EXERCISE DETAILS: Please repeat all of the items below word for word, leaving out the pictures.
## START DATASET EXTRACT
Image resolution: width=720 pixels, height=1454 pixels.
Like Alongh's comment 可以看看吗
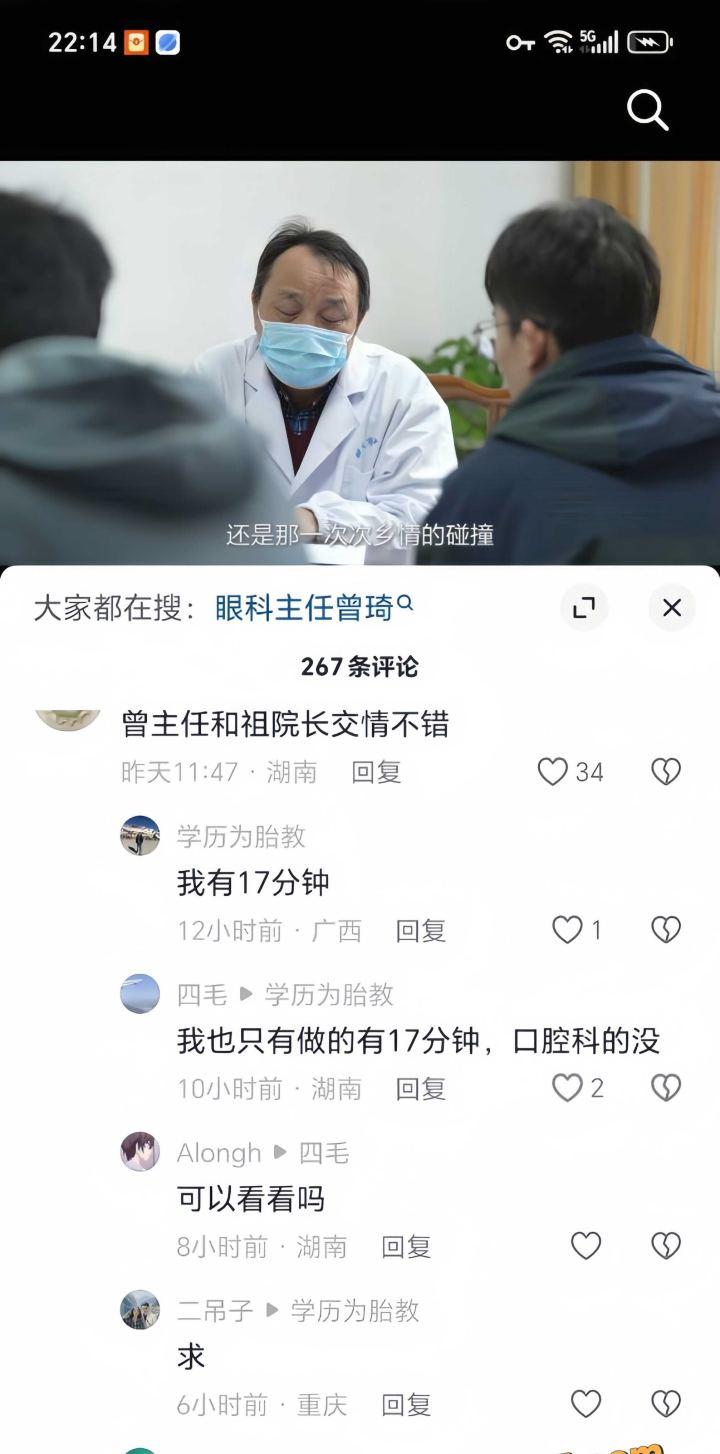point(586,1246)
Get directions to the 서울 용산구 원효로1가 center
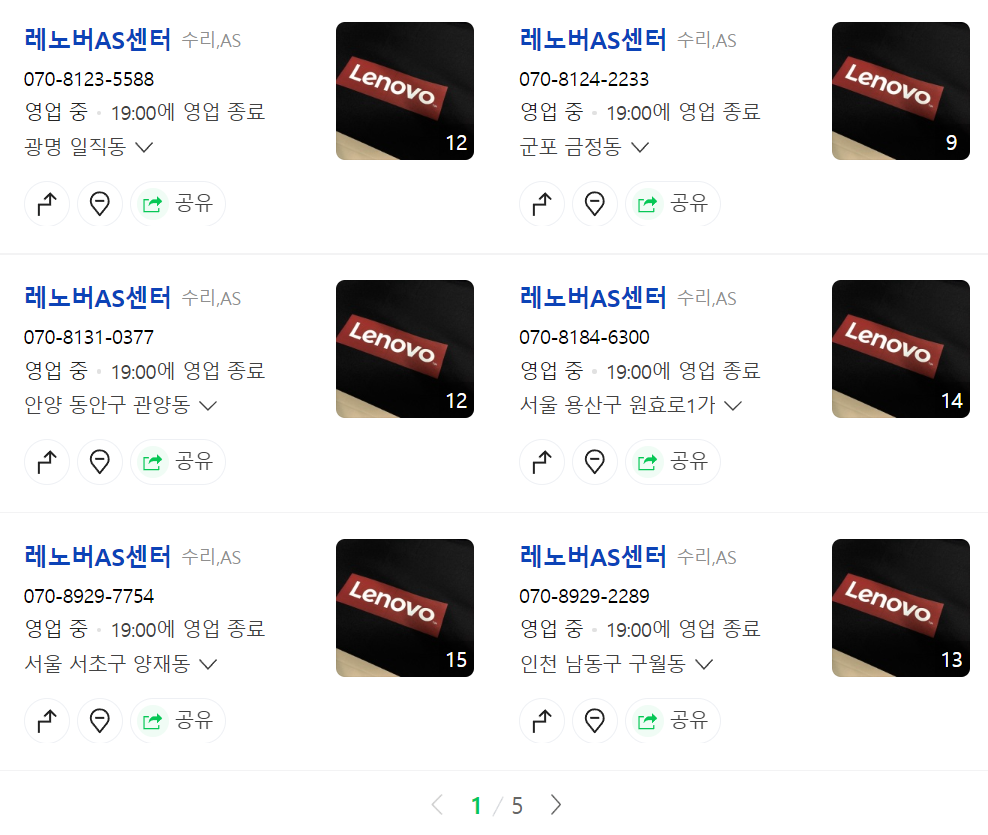The image size is (988, 835). coord(542,462)
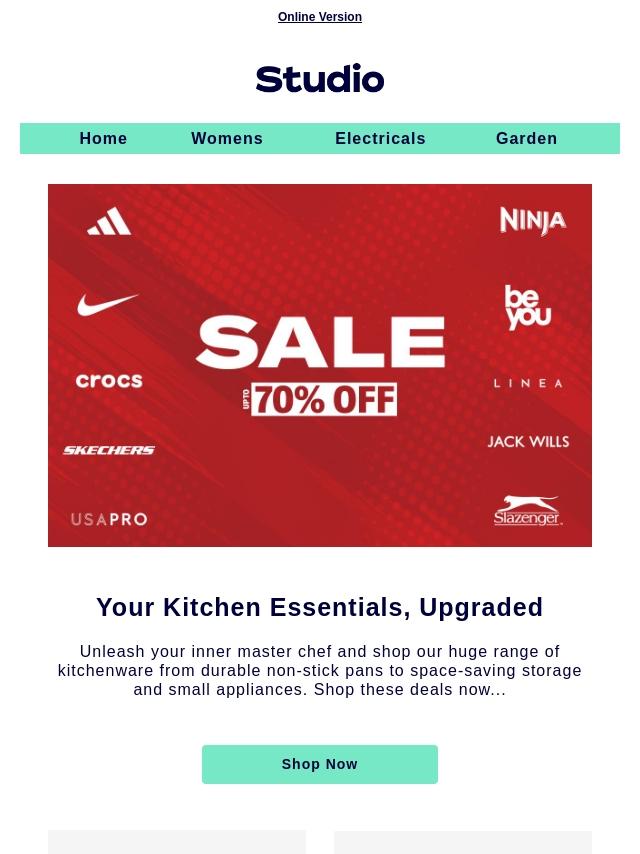Tap the Shop Now button
This screenshot has height=854, width=640.
pos(320,764)
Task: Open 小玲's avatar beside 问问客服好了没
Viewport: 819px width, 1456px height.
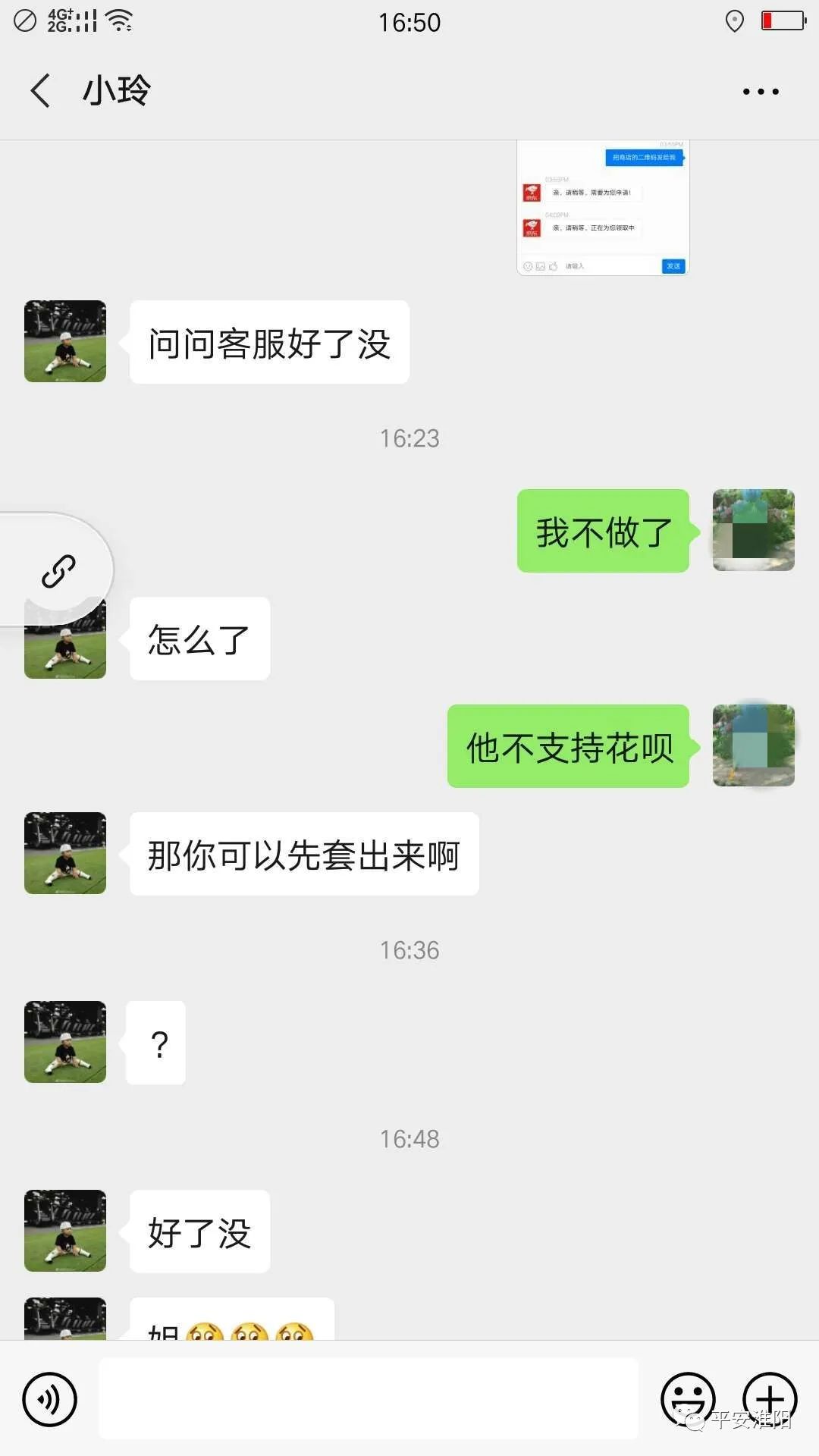Action: point(65,341)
## END DATASET EXTRACT
SOLUTION FOR THIS PROBLEM:
Image resolution: width=720 pixels, height=1454 pixels.
Like Alongh's comment 可以看看吗
point(586,1246)
Get directions to the 서울 용산구 원효로1가 center
The image size is (988, 835). coord(542,462)
Tap the Shop Now button
This screenshot has height=854, width=640.
pos(320,764)
Task: Open 小玲's avatar beside 问问客服好了没
Viewport: 819px width, 1456px height.
Action: point(65,341)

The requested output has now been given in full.